In combination with the derivative of the circle function these derivatives are valid then:

: <math>\frac{\mathrm{d}}{\mathrm{d}\varepsilon}K(\sqrt{1 - \varepsilon^2}) = \frac{1}{\varepsilon(1-\varepsilon^ 2)} \bigl[\varepsilon^2 K(\sqrt{1 - \varepsilon^2}) - E(\sqrt{1 - \varepsilon^2})\bigr]</math>
: <math>\frac{\mathrm{d}}{\mathrm{d}\varepsilon }E(\sqrt{1 - \varepsilon ^2}) = \frac{\varepsilon }{1 - \varepsilon ^2} \bigl[K(\sqrt{1 - \varepsilon^2}) - E(\sqrt{1 - \varepsilon^2})\bigr]</math>

Legendre's identity includes products of any two complete elliptic integrals.
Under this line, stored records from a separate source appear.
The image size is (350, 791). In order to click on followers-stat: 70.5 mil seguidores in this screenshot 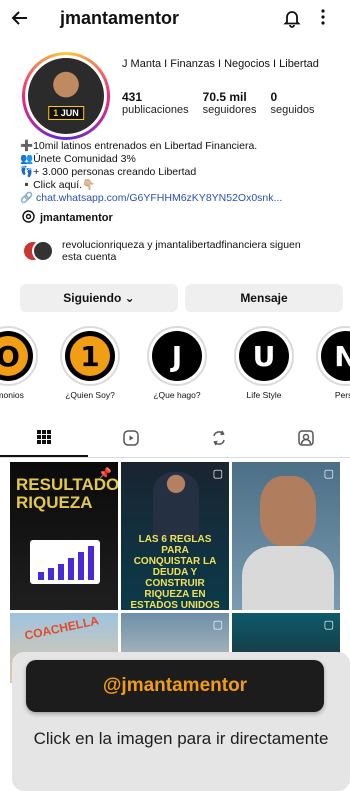, I will do `click(230, 103)`. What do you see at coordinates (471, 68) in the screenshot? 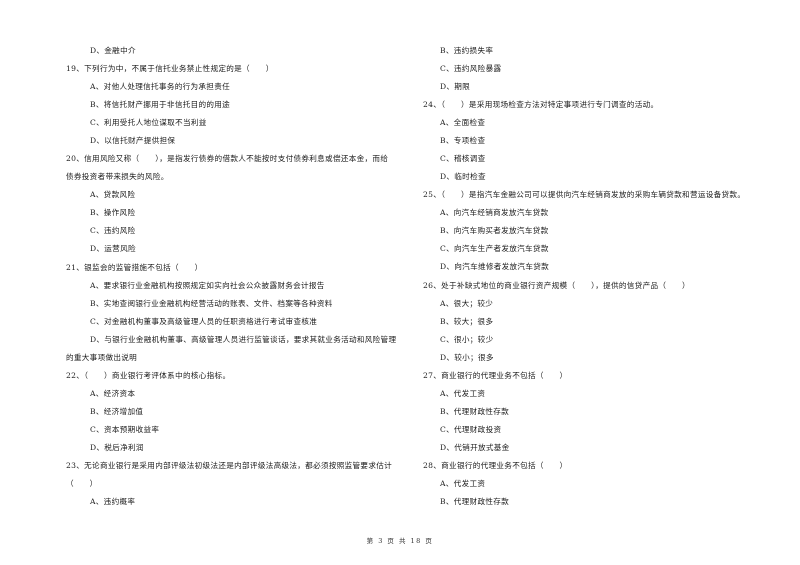
I see `q23-option-c: C、违约风险暴露` at bounding box center [471, 68]. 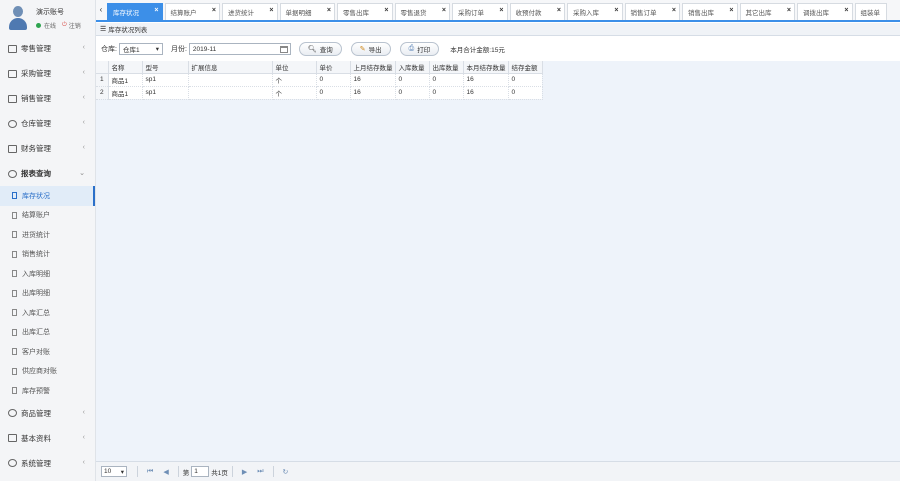 I want to click on tab-retail-outbound: 零售出库 ×, so click(x=365, y=12).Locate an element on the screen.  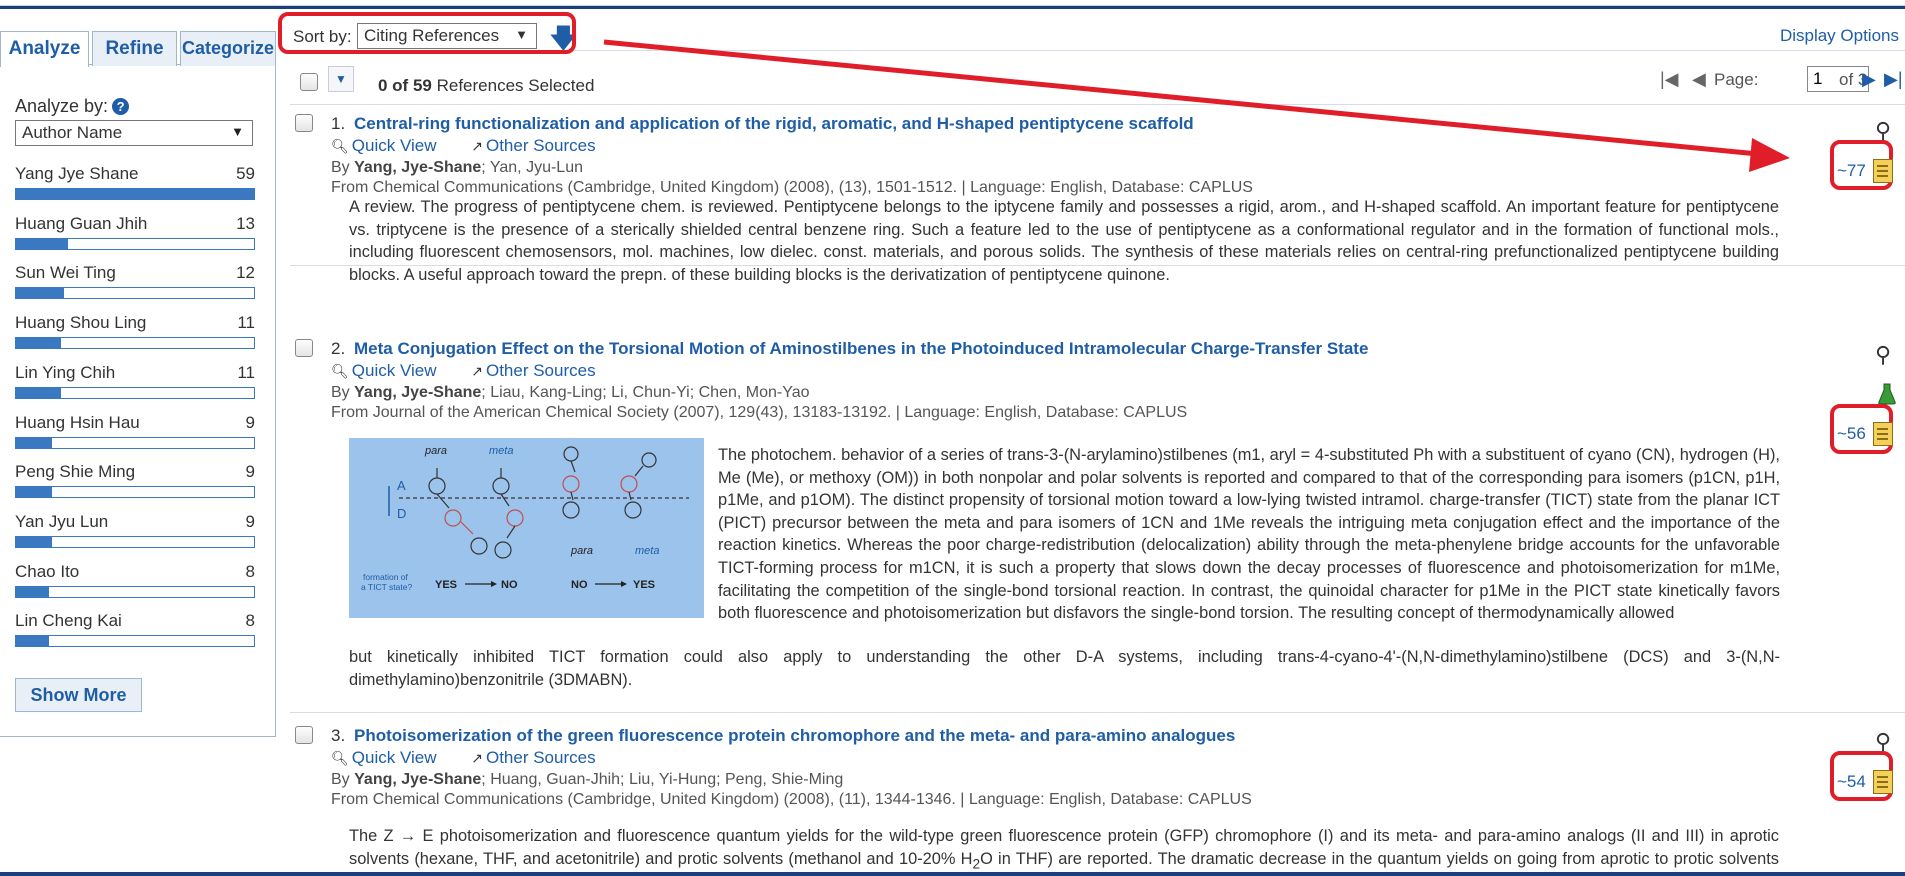
author-facet-item: Yang Jye Shane 59 is located at coordinates (135, 182).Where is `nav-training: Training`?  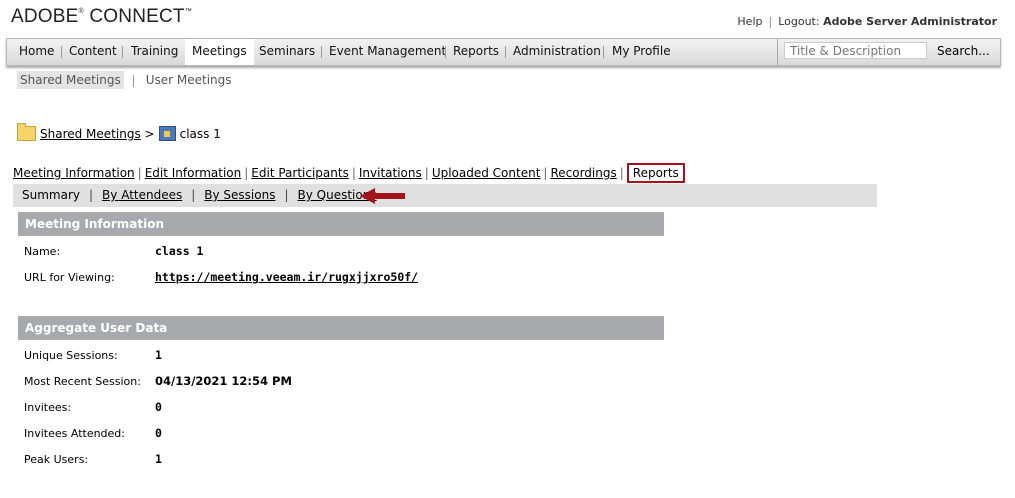
nav-training: Training is located at coordinates (154, 52).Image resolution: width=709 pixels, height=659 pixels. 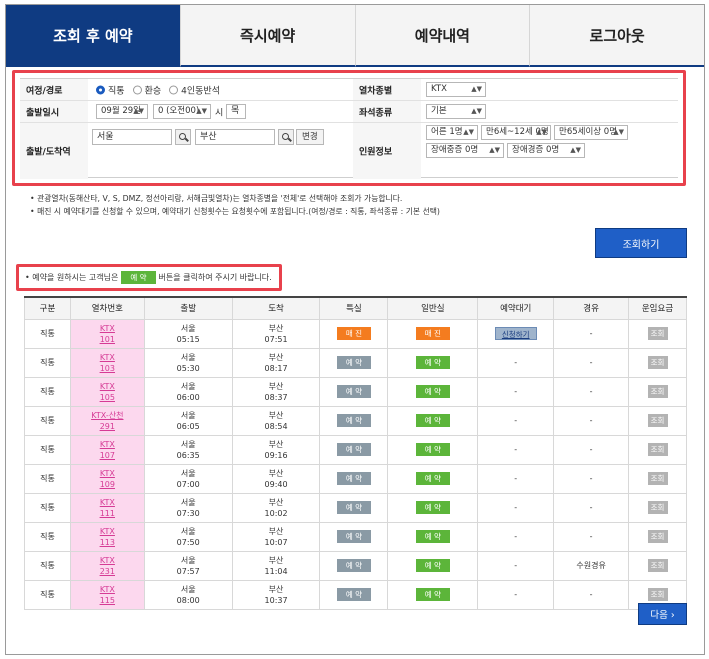 I want to click on table-row: 직통 KTX 231 서울 07:57 부산 11:04 예 약 예 약 - 수원경유 조회, so click(x=356, y=566).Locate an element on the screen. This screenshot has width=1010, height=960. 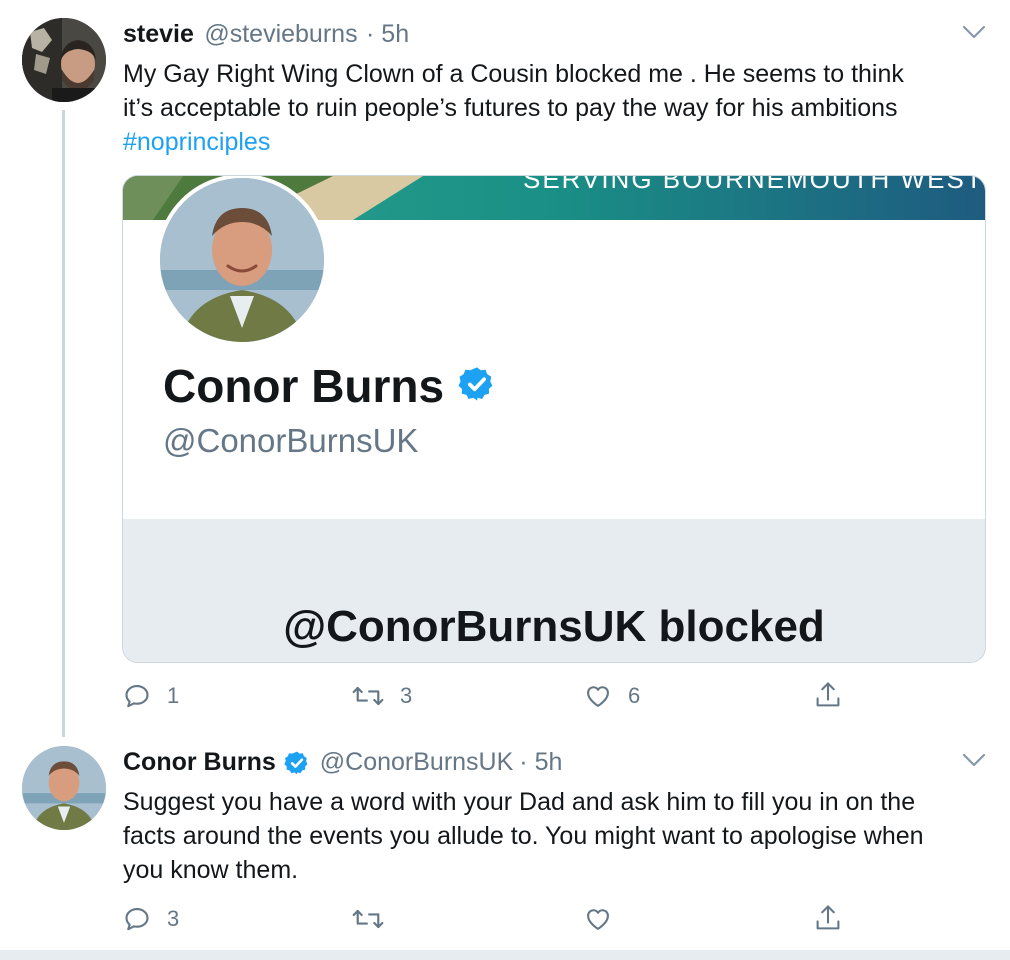
timeline-separator is located at coordinates (505, 955).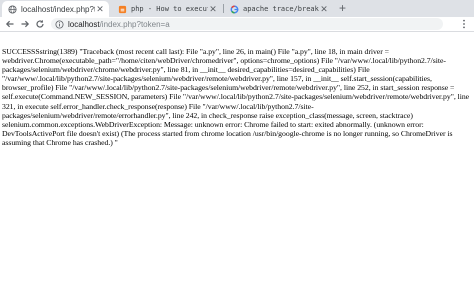 The image size is (474, 307). I want to click on menu-button, so click(464, 24).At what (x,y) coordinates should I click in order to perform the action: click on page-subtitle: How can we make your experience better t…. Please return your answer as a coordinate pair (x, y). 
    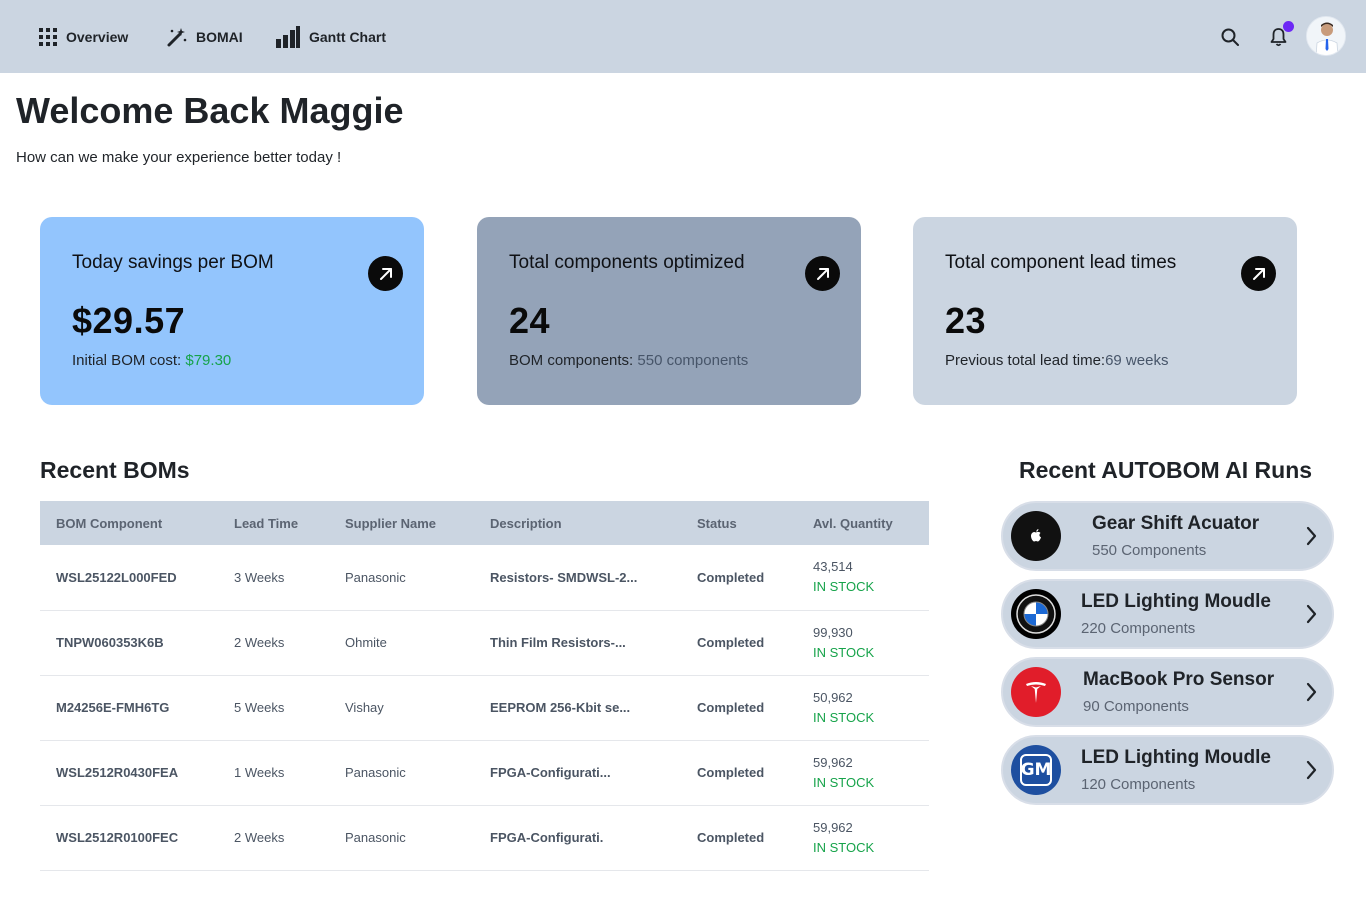
    Looking at the image, I should click on (179, 158).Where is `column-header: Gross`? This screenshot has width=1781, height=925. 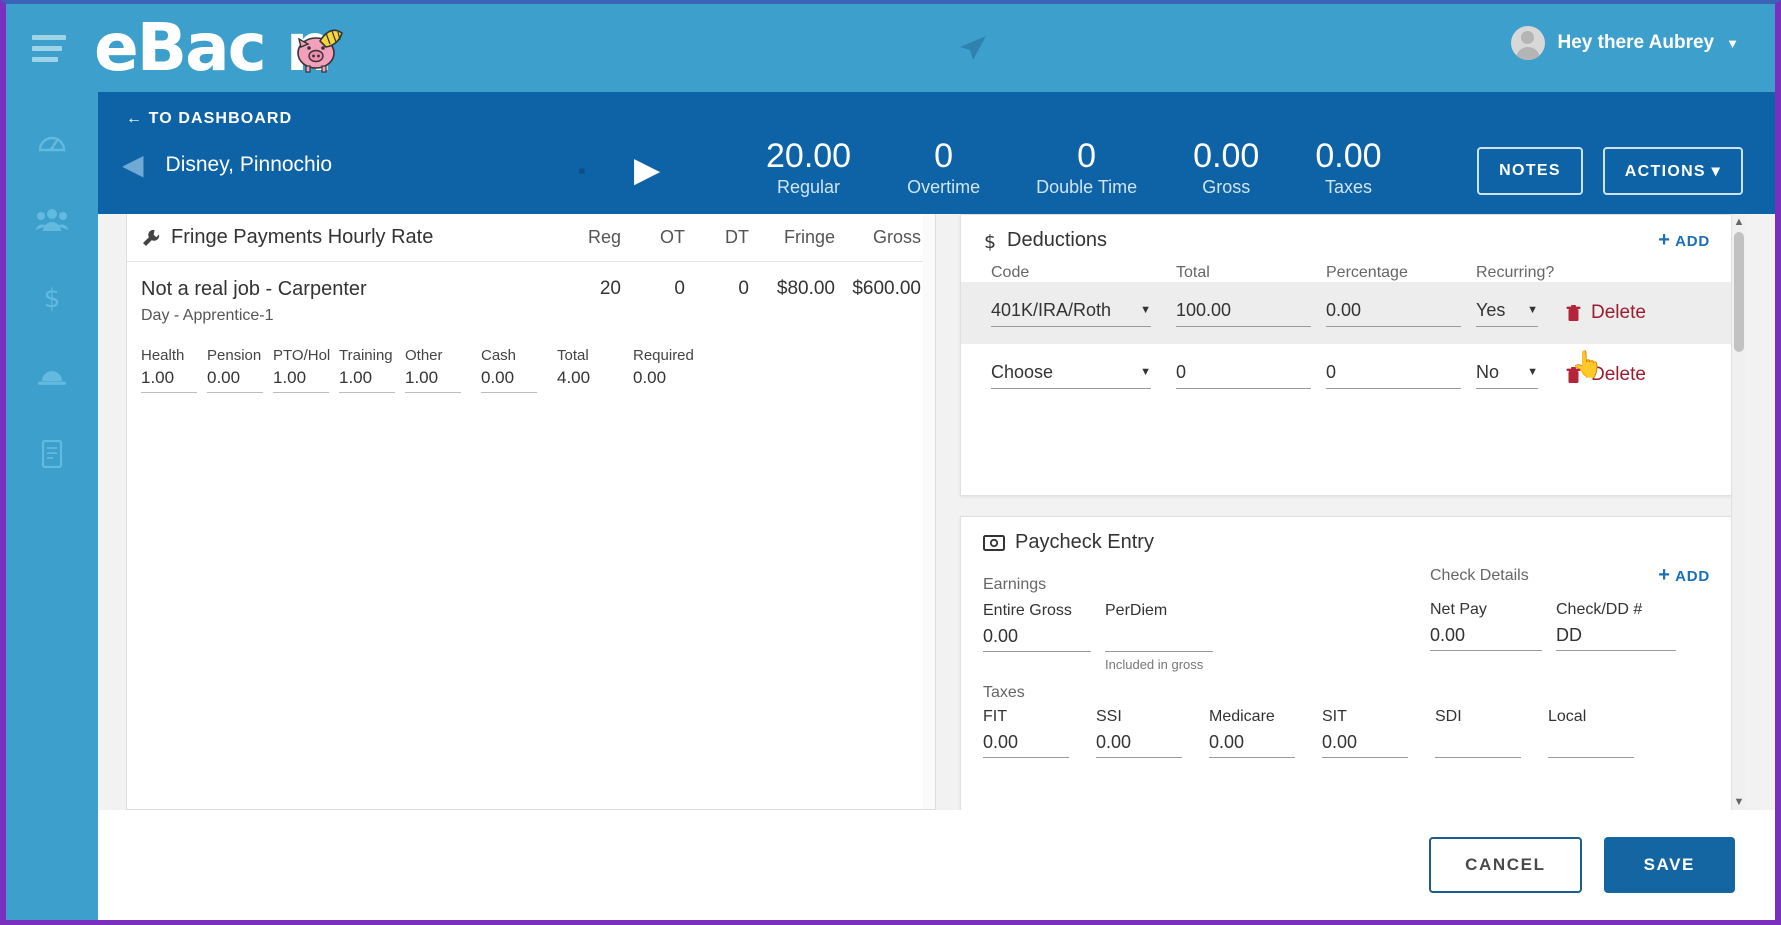 column-header: Gross is located at coordinates (896, 237).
For the derivation of the function side from the equation scale of Legendre's identity, the [[Product rule]] is now applied in the following:

: <math>\frac{\mathrm{d}}{\mathrm{d}\varepsilon}K(\varepsilon)E(\sqrt{1 - \varepsilon^2}) = \frac{1}{\varepsilon( 1-\varepsilon^2)} \bigl[E(\varepsilon)E(\sqrt{1 - \varepsilon^2}) - K(\varepsilon)E(\sqrt{1 - \varepsilon^2}) + \varepsilon^2 K(\varepsilon)K(\sqrt{1 - \varepsilon^2})\bigr]</math>
: <math>\frac{\mathrm{d}}{\mathrm{d}\varepsilon}E(\varepsilon)K(\sqrt{1 - \varepsilon^2}) = \frac{1}{\varepsilon( 1-\varepsilon^2)} \bigl[- E(\varepsilon)E(\sqrt{1 - \varepsilon^2}) + E(\varepsilon)K(\sqrt{1 - \varepsilon^2}) - (1 - \varepsilon^2) K(\varepsilon)K(\sqrt{1 - \varepsilon^2})\bigr]</math>
: <math>\frac{\mathrm{d}}{\mathrm{d}\varepsilon}K(\varepsilon)K(\sqrt{1 - \varepsilon^2}) = \frac{1}{\varepsilon( 1-\varepsilon^2)} \bigl[E(\varepsilon)K(\sqrt{1 - \varepsilon^2}) - K(\varepsilon)E(\sqrt{1 - \varepsilon^2}) - ( 1 - 2\varepsilon^2) K(\varepsilon)K(\sqrt{1 - \varepsilon^2})\bigr]</math>

Of these three equations, adding the top two equations and subtracting the bottom equation gives this result:

: <math>\frac{\mathrm{d}}{\mathrm{d}\varepsilon} \bigl[K(\varepsilon)E(\sqrt{1 - \varepsilon^2}) + E(\varepsilon)K (\sqrt{1 - \varepsilon^2}) - K(\varepsilon)K(\sqrt{1 - \varepsilon^2})\bigr] = 0</math>

In relation to the <math> \varepsilon </math> the equation balance constantly gives the value zero.

The previously determined result shall be combined with the Legendre equation to the modulus <math>\varepsilon = 1/\sqrt{2}</math> that is worked out in the section before:

: <math>2E\bigl(\frac{1}{2}\sqrt{2}\bigr)K\bigl(\frac{1}{2}\sqrt{2}\bigr) - K\bigl(\frac{1}{2}\sqrt{2}\bigr)^2 = \frac{\pi}{2}</math>

The combination of the last two formulas gives the following result:

: <math>K(\varepsilon)E(\sqrt{1 - \varepsilon^2}) + E(\varepsilon)K(\sqrt{1 - \varepsilon^2}) - K(\varepsilon)K(\sqrt{1 - \varepsilon^2}) = \tfrac{1}{2}\pi</math>

Because if the derivative of a continuous function constantly takes the value zero, then the concerned function is a constant function. This means that this function results in the same function value for each abscissa value <math> \varepsilon </math> and the associated function graph is therefore a horizontal straight line.